THE EXERCISE – Please repeat the data starting at the beginning and ending at the line that contains "(451, 547).", substituting "Billing Records" for "Invoice Records" and changing nothing else. Leave the pictures out of your answer.

EXTRACTED RECORDS –
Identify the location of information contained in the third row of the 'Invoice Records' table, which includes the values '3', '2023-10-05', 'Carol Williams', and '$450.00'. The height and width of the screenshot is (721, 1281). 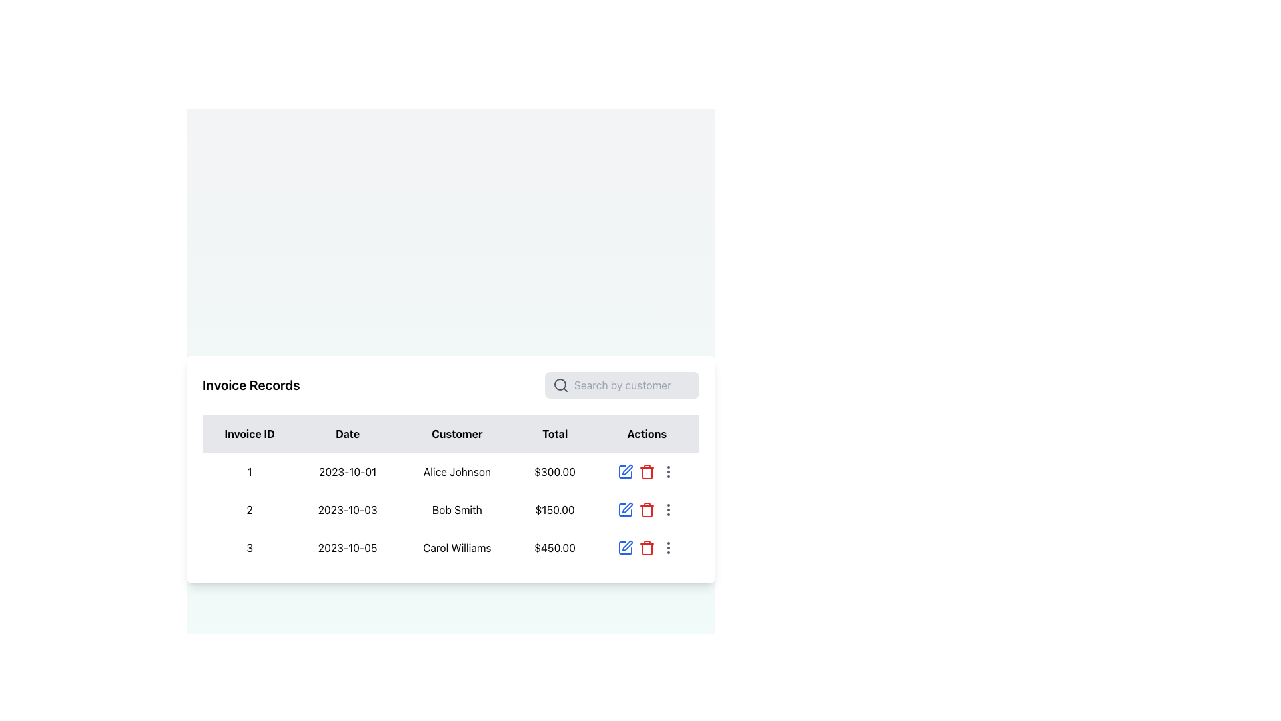
(451, 547).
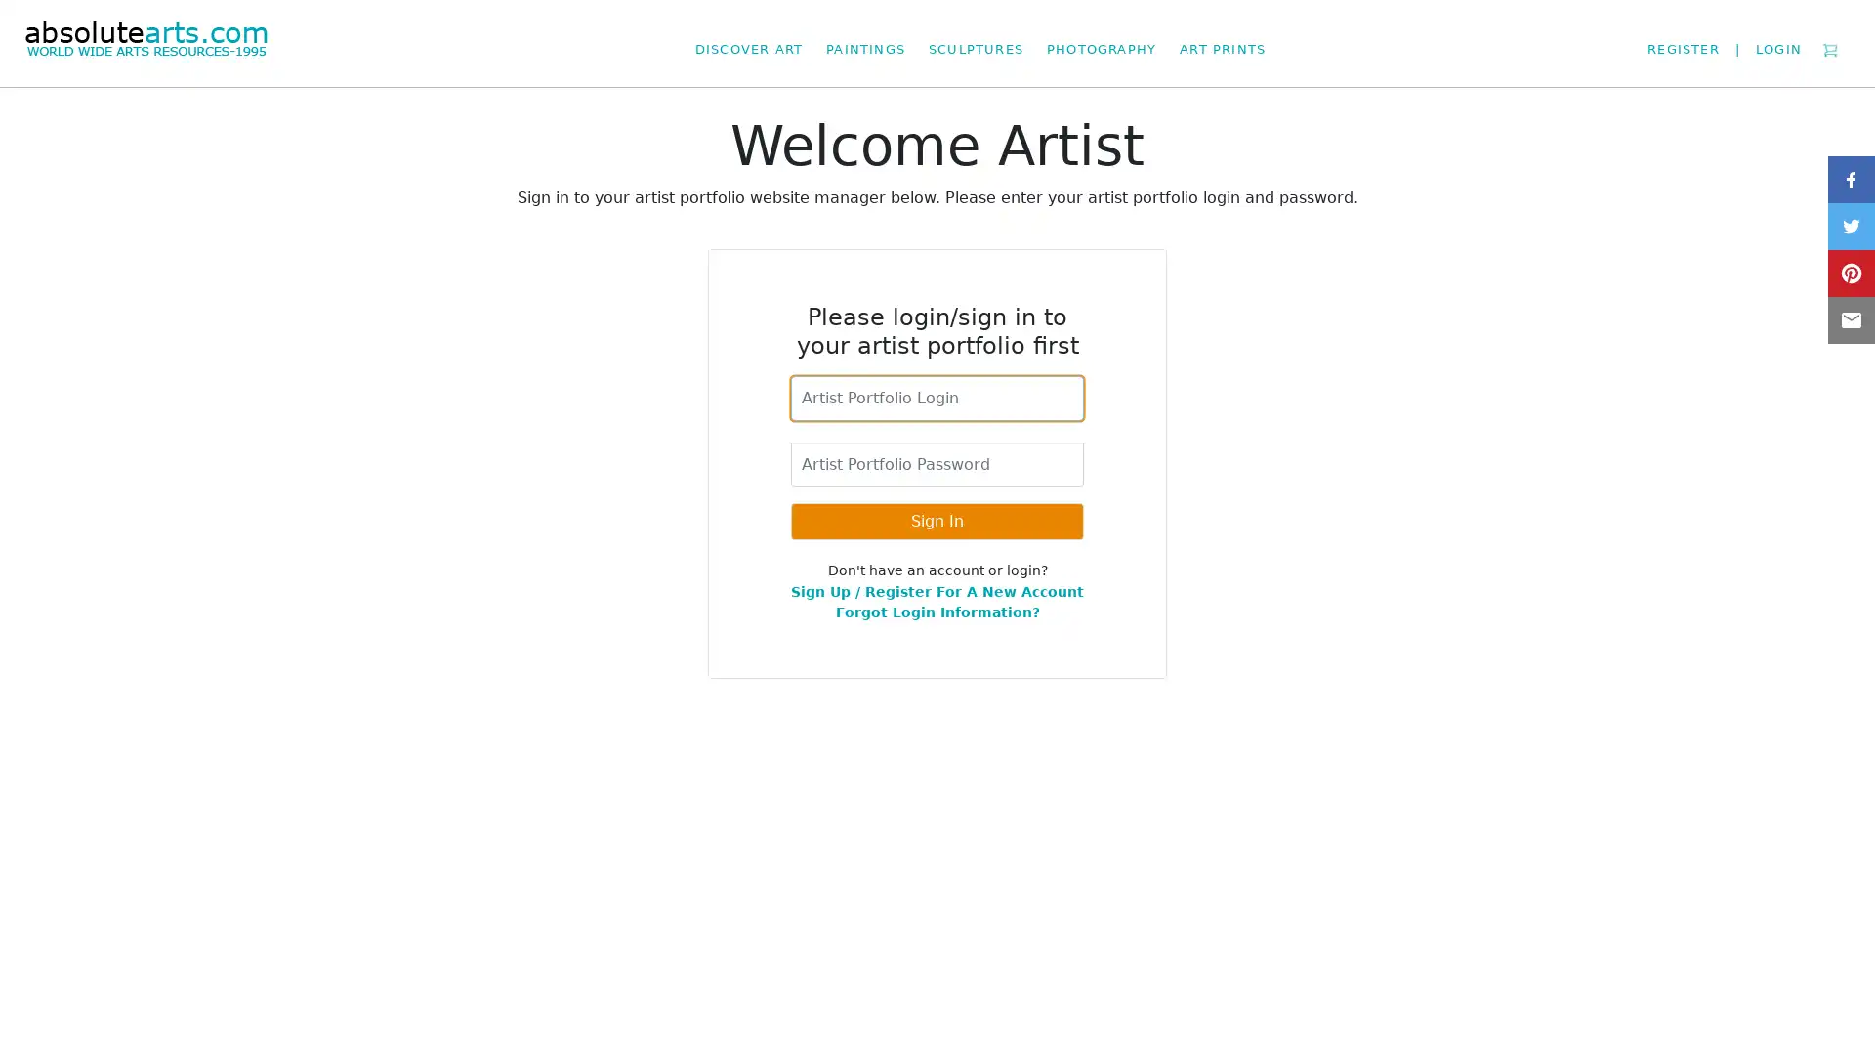 Image resolution: width=1875 pixels, height=1055 pixels. I want to click on Sign In, so click(937, 518).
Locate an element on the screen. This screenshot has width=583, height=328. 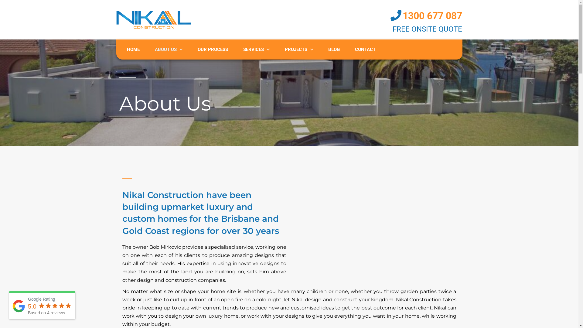
'HOME' is located at coordinates (132, 49).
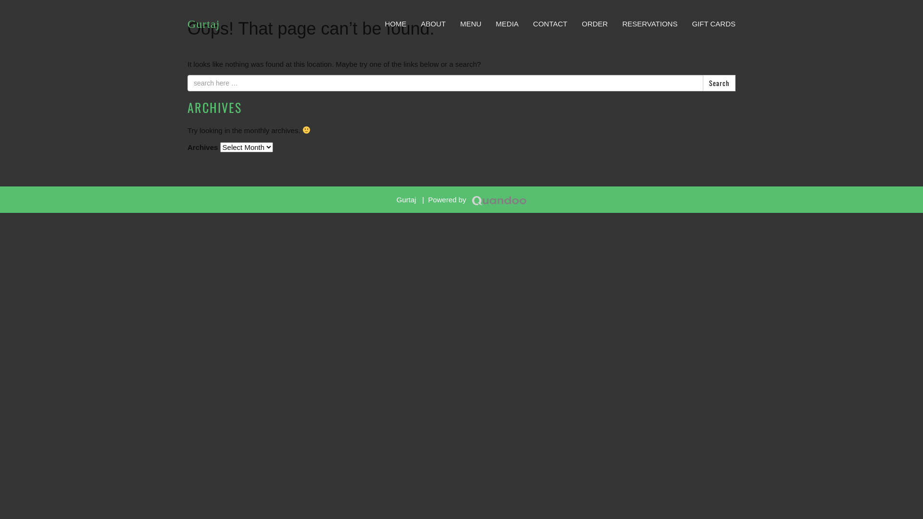 This screenshot has width=923, height=519. What do you see at coordinates (703, 83) in the screenshot?
I see `'Search'` at bounding box center [703, 83].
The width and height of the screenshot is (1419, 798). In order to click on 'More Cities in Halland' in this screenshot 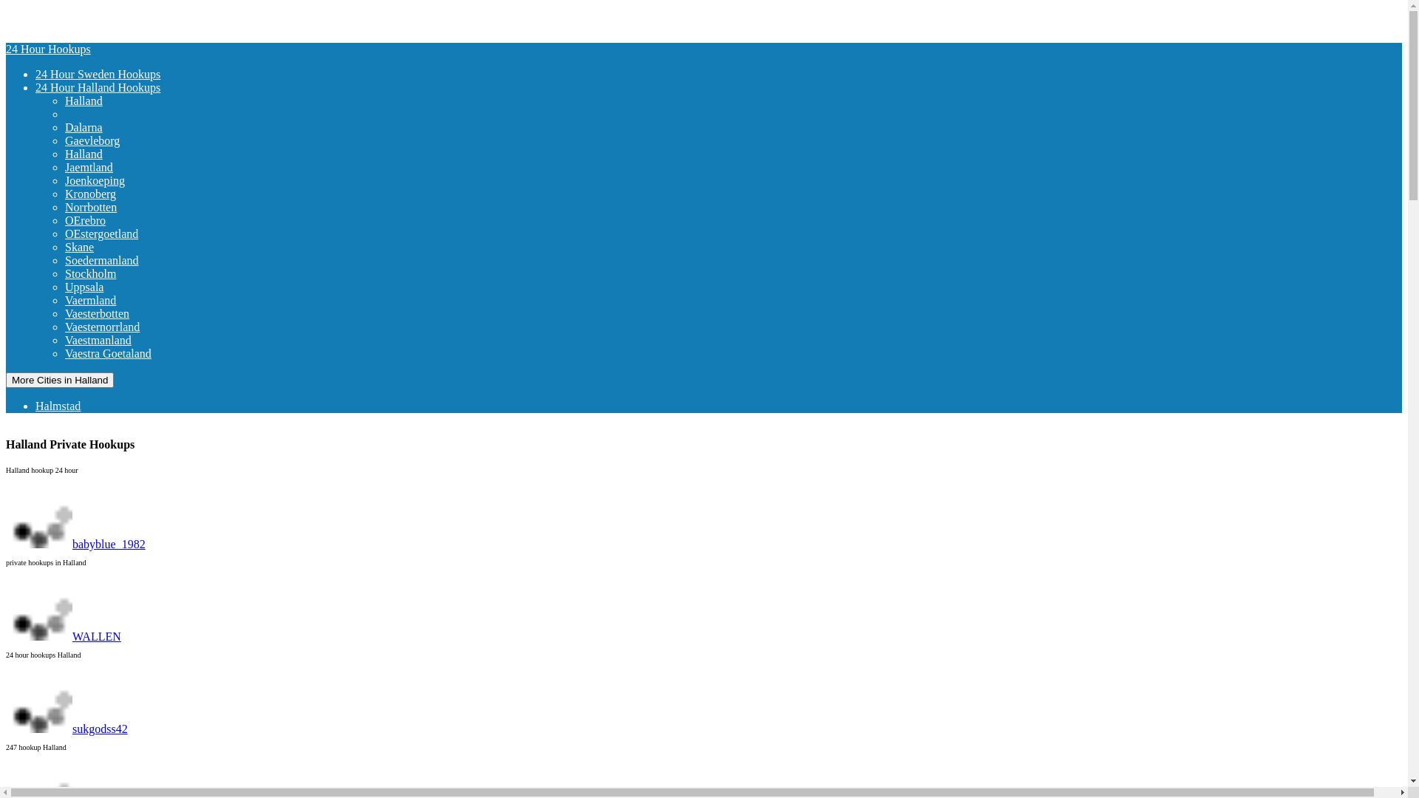, I will do `click(59, 379)`.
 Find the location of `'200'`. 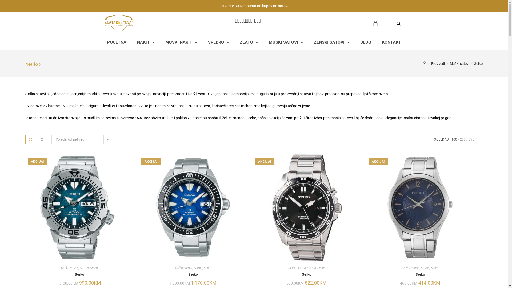

'200' is located at coordinates (463, 139).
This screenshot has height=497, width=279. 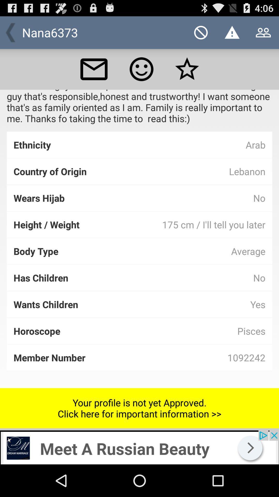 What do you see at coordinates (187, 69) in the screenshot?
I see `set as favorite` at bounding box center [187, 69].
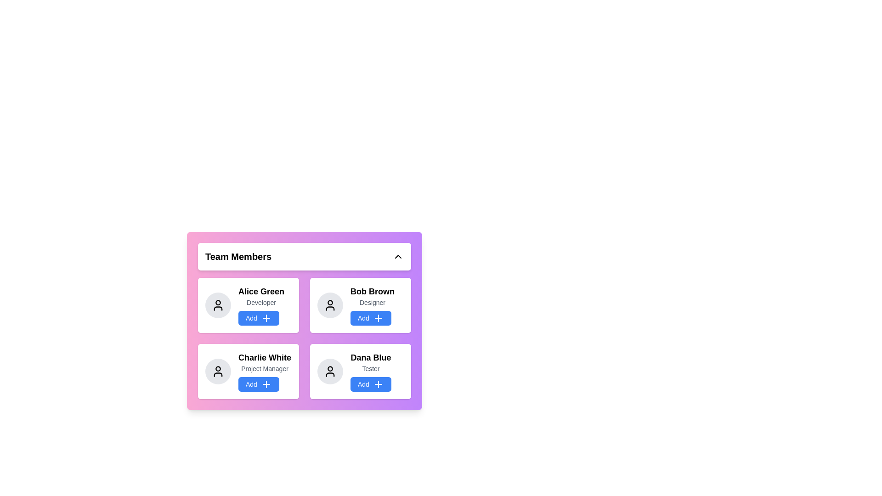 The height and width of the screenshot is (496, 882). I want to click on the 'Add' button with a plus sign icon on a blue background, located at the bottom of the card for 'Bob Brown', so click(371, 318).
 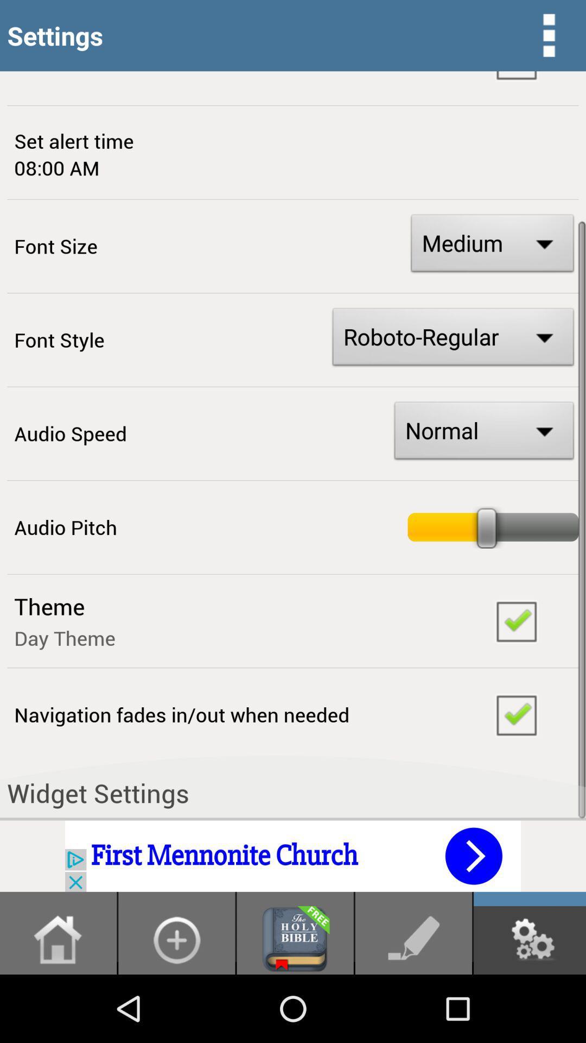 I want to click on the settings icon, so click(x=529, y=1005).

FULL RESPONSE –
Identify the location of information contained in the third row of the 'Billing Records' table, which includes the values '3', '2023-10-05', 'Carol Williams', and '$450.00'. The height and width of the screenshot is (721, 1281). 
(451, 547).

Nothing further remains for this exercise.